**Texto apresentado:**
•••••
Estas oportunidades, segundo Tarrow, se tornam mais salientes em ambientes de mudança ou transformação de um regime, assim entendidas como aquelas situações em que: a) surgem oportunidades de acesso para novos atores na arena política, b) quando há redução do poder dos membros de um regime, c) quando há disponibilidade de aliados influentes ou (d) quando a balança de poder entre estes atores sofre oscilações (ibidem, 2011:4231). Voltaremos a estas condições quando da formulação das hipóteses na parte final do presente trabalho.

No que diz respeito ao aumento de oportunidades de acesso a novos atores, Tarrow observa, com apoio em Peter Eisinger, que a relação entre protestos e oportunidades não é linear, mas curvilínea, de maneira que nem o acesso pleno nem a restrição absoluta podem produzir graus mais elevados de protesto. Isto é, em sistemas muito fechados a contenciosidade fica restringida pelo medo e pela repressão, ao passo em que nos sistemas plenamente abertos os protestos tendem a ser absorvidos por canais institucionalizados.

Em abordagem tão influente quanto a de Sidney Tarrow, e desenvolvendo mais profundamente a questão da relação entre as oportunidades políticas e os repertórios de que se valem os movimentos sociais, Charles Tilly se propõe a investigar como a variação de regimes políticos afeta as formas e características da ação coletiva contenciosa. Tilly argumenta que Aristóteles já observara que diferentes tipos de regime têm suas formas características e típicas de contenciosidade política, da mesma forma que a mudança de regime também pode largamente vir como decorrência da luta política, combinando, muito antes de tais rótulos serem criados, perspectivas diferentes que contemporaneamente são identificadas com as visões racionalistas e estruturalistas (Tilly, 2006:10).
•••••
(Dados de elementos e localização de texto)
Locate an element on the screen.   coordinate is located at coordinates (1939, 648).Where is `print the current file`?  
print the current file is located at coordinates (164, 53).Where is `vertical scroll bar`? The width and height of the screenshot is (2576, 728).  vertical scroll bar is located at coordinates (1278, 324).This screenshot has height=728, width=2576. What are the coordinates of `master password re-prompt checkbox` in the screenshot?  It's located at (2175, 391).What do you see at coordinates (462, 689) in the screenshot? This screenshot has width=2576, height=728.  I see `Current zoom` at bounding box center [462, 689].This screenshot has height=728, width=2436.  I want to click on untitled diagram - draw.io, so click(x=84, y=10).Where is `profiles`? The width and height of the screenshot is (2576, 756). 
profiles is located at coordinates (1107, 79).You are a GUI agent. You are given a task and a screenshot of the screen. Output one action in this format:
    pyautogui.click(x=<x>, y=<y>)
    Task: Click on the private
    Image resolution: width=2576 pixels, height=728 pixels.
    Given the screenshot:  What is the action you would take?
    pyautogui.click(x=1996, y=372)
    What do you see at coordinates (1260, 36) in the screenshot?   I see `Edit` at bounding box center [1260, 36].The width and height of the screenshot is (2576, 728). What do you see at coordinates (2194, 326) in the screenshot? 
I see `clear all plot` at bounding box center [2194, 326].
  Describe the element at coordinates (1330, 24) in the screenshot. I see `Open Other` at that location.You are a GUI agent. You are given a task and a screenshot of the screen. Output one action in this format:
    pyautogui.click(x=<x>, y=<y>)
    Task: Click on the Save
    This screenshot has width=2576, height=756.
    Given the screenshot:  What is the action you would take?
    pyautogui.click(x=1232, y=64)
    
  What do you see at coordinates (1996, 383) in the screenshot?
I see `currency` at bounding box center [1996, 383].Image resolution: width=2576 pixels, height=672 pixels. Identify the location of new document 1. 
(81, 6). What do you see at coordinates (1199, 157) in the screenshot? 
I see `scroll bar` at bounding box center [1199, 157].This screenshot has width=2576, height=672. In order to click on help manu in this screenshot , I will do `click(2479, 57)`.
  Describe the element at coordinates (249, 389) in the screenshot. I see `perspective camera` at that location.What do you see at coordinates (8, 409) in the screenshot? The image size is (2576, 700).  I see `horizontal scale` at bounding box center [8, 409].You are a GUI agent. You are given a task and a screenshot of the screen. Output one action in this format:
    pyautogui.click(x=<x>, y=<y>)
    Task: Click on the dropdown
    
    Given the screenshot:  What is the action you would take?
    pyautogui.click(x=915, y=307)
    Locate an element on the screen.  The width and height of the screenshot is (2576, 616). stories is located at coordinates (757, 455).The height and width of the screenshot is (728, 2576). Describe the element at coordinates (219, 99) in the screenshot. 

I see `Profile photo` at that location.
•••••
**Proposta da tarefa:**
Você pode dar sequência ao texto sobre oportunidades políticas e ação coletiva contenciosa, escrevendo o trecho que viria logo depois da última frase?

**Resultado da tarefa:**
Tilly propõe um mapeamento bidimensional dos regimes políticos levando em conta os seguintes eixos: capacidade governamental e grau de democracia (Tilly, 2006:16). Assim, um regime compõe-se de repetidas e fortes interações entre atores políticos relevantes, aí incluído um governo. Quando estas interações são estáveis entre dois atores, fala-se que há uma relação entre eles, de maneira que um regime pode ser descrito, enfim, em termos de prevalência de determinadas relações entre atores políticos relevantes, aí incluído um governo (idem, 2006:19).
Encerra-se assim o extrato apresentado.